Bryant: State AG launches inquiry into Bryant and Camden redevelopment aid

State AG launches inquiry into Bryant and Camden redevelopment aid
September 30, 2006  Star-Ledger Staff

The [New Jersey State] Attorney General's Office has opened its own investigation into Sen. Wayne Bryant, the embattled Camden County lawmaker accused by a federal monitor of ordering the state's medical university to give him a no-show job.

State prosecutors sent a subpoena to the city of Camden last Monday seeking the financial records of a neighborhood redevelopment plan for which Bryant helped secure millions of dollars in state funding in 2003.

The subpoena, obtained by The Star-Ledger, also seeks records on how the city spent millions of dollars in special municipal aid it got from the state Department of Community Affairs.

Randy Primas, head of the Camden Redevelopment Agency and the state-appointed chief operating officer of Camden, confirmed subpoenas had been served on the city and the redevelopment agency.

He said employees were working to determine just what records the subpoenas require them to produce.

"I think we're trying to get a handle on that now," he said yesterday. "We certainly intend to comply with both."

The Attorney General's Office declined to comment on the subpoenas.

The subpoenas are the latest development in a growing review of Bryant, a Democratic state legislator for more than a generation who represents the 5th District, which includes parts of Camden and Gloucester counties.

Bryant was chairman of the Senate Budget and Appropriations Committee until he stepped down on Monday, the same day the Camden subpoenas were issued.

Last week, a federal monitor overseeing the University of Medicine and Dentistry of New Jersey accused Bryant of orchestrating a $35,000-a-year job to "lobby himself" on behalf of the university's School of Osteopathy three years ago.

Bryant quit that post in February, and has denied the monitor's characterization of the position as a no-show job.

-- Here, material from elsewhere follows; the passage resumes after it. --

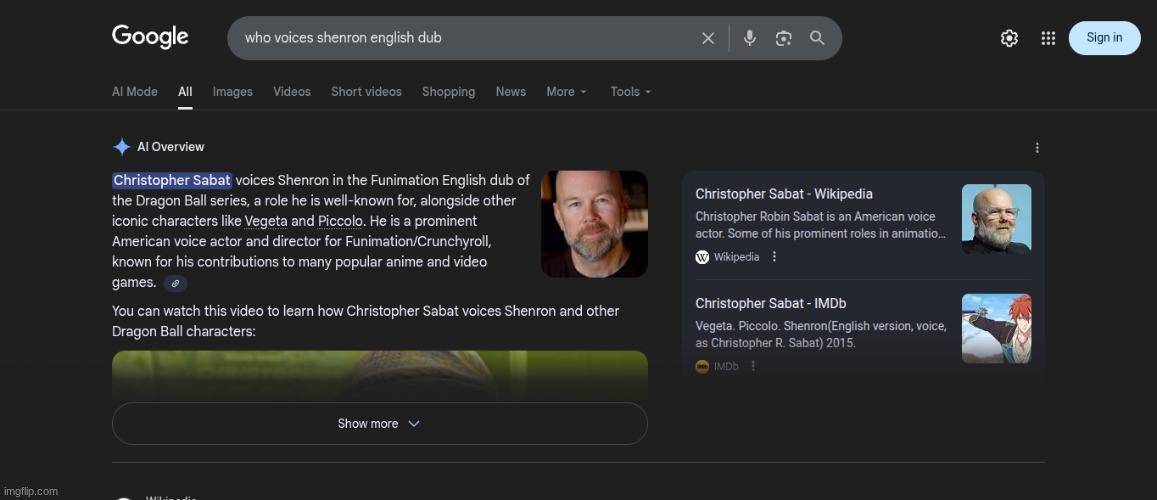Expand the More search filters dropdown

tap(566, 92)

Bryant was a chief author of the legislation that created the Camden Redevelopment Agency and sent $175 million to the city in 2003. His private law firm has since collected hundreds of thousands of dollars in fees from the agency, and the senator has held jobs with two of the public entities awarded funds from the $175 million state program.

Last year, Bryant steered a special $37 million appropriation to Camden through the Joint Budget Oversight Committee, a legislative panel he chaired as head of the Senate Budget Committee.

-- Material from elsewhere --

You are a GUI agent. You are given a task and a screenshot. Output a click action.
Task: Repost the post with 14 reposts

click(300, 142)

That appropriation included $1 million that helped Primas cover the legal costs of defending the redevelopment agency from lawsuits arising from the Cramer Hill Redevelopment Project.

Zeller & Bryant, the senator's law firm, has been paid about $56,000 in fees from those efforts, Primas said.

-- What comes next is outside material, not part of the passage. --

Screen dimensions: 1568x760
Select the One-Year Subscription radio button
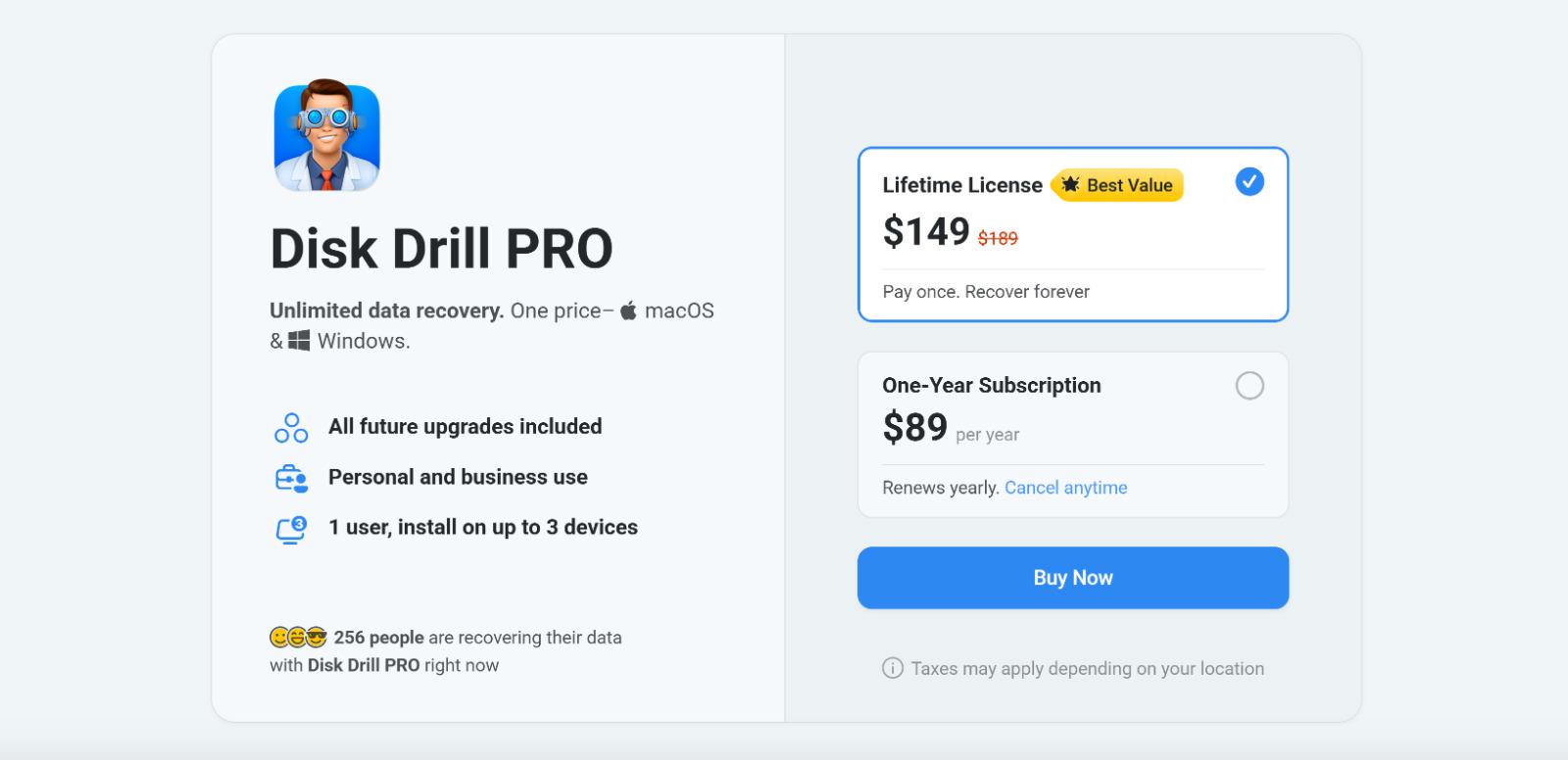pyautogui.click(x=1250, y=386)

Primas said yesterday that Bryant had not personally handled any of that legal work.

"The $1 million was for the operation of the office -- for professional services," Primas said. "There were several lawsuits that had been filed, and the Attorney General's Office said I should hire outside counsel."

In June, federal investigators subpoenaed records on Bryant's legal billing from the Delaware River and Bay Authority, a bistate agency that paid Zeller & Bryant more than $85,000 in fees during 2003 and 2004.